Cakra Manggilingan

Oleh: Jaya Suprana

ILMUWAN filsafat Indonesia fokus Kejawen yang dipercaya menjadi ketua penyelenggara forum Philofest ID 2021, DR. Dika Sri Pandanari memberi kehormatan berupa sebuah kisah tanggapan terhadap buku tulisan sederhana saya yang berjudul PEDOMAN MENUJU TIDAK BAHAGIA.

Bagi saya yang sedang berikhtiar mempelajari filsafat Jawa, kisah tanggapan DR.Dika sangat berharga memperluas wawasan pandang sempit saya karena adiluhur bersuasana Cakra Manggilingan sebagai berikut:

“Saya ingat dulu ketika kakek saya menceritakan tentang pengalamannya di masa muda, mbah kung bilang hidup semua orang mirip cakra manggilingan. Menurutnya banyak orang termasuk mbah kung (di masa muda) merasa hidup harus diupayakan sedemikian rupa supaya selalu bahagia. Tapi selalu saja ada masalah, terduga maupun tidak. Dulu waktu masih muda katanya, ketika dapat masalah ya sedih. Sedihnya dua: karena sedang menghadapi masalah dan karena kehilangan kesempatan untuk bahagia.
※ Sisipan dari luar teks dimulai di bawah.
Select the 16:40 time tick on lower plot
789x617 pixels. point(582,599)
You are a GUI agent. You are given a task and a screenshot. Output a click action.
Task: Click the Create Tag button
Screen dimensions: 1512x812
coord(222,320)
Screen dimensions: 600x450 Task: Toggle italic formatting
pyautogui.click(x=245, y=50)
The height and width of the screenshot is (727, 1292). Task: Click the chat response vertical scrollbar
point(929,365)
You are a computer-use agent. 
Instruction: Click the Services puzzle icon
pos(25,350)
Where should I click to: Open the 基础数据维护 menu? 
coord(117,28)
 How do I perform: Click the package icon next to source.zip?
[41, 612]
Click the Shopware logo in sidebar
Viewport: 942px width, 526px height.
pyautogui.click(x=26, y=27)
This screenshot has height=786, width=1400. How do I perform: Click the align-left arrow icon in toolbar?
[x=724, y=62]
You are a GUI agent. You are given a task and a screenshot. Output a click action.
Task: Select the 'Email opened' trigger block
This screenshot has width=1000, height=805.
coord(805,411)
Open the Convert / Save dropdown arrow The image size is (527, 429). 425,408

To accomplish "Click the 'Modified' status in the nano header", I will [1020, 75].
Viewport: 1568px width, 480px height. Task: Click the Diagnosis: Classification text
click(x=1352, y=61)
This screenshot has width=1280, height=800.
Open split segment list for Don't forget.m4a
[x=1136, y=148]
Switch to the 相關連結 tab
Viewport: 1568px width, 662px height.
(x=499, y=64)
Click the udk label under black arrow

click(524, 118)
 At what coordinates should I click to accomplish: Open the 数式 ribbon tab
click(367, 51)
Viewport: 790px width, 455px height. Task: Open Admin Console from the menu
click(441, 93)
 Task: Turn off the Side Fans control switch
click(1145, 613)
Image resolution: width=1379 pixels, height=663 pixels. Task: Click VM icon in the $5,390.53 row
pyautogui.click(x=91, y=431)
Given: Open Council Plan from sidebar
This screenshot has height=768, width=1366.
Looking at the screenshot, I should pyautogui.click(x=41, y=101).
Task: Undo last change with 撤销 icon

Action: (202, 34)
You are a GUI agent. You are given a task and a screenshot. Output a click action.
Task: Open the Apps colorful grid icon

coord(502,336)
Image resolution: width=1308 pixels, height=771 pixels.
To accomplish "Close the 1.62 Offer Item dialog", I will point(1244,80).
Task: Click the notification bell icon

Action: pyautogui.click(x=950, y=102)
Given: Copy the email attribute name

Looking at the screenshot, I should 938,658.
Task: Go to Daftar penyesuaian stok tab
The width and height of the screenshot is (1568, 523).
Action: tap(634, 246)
Tapi semenjak cucu-cucu sudah besar, sudah bisa punya cukup waktu untuk mengingat masa lalu dengan lebih matang, ternyata yang namanya hidup itu bisa bahagia dengan rasa syukur karena sudah dikasih kemampuan Tuhan untuk terus bertahan di saat bahagia dan tidak bahagia, dan karena sudah dikasih kemampuan untuk mengerti kalau bahagia itu ndak mungkin kalau ndak dibarengi dengan ketidakbahagiaan. Akhirnya, buat mbah kung yang namanya bahagia itu ndak seperti anak panah ditembakkan lalu berhenti tepat mengenai sasaran melainkan bisa merasakan hidup yang muter-muter, kadang di atas kadang di bawah seperti Cakra Manggilingan.“ (*)

* Pembelajar Kebudayaan dan Peradaban.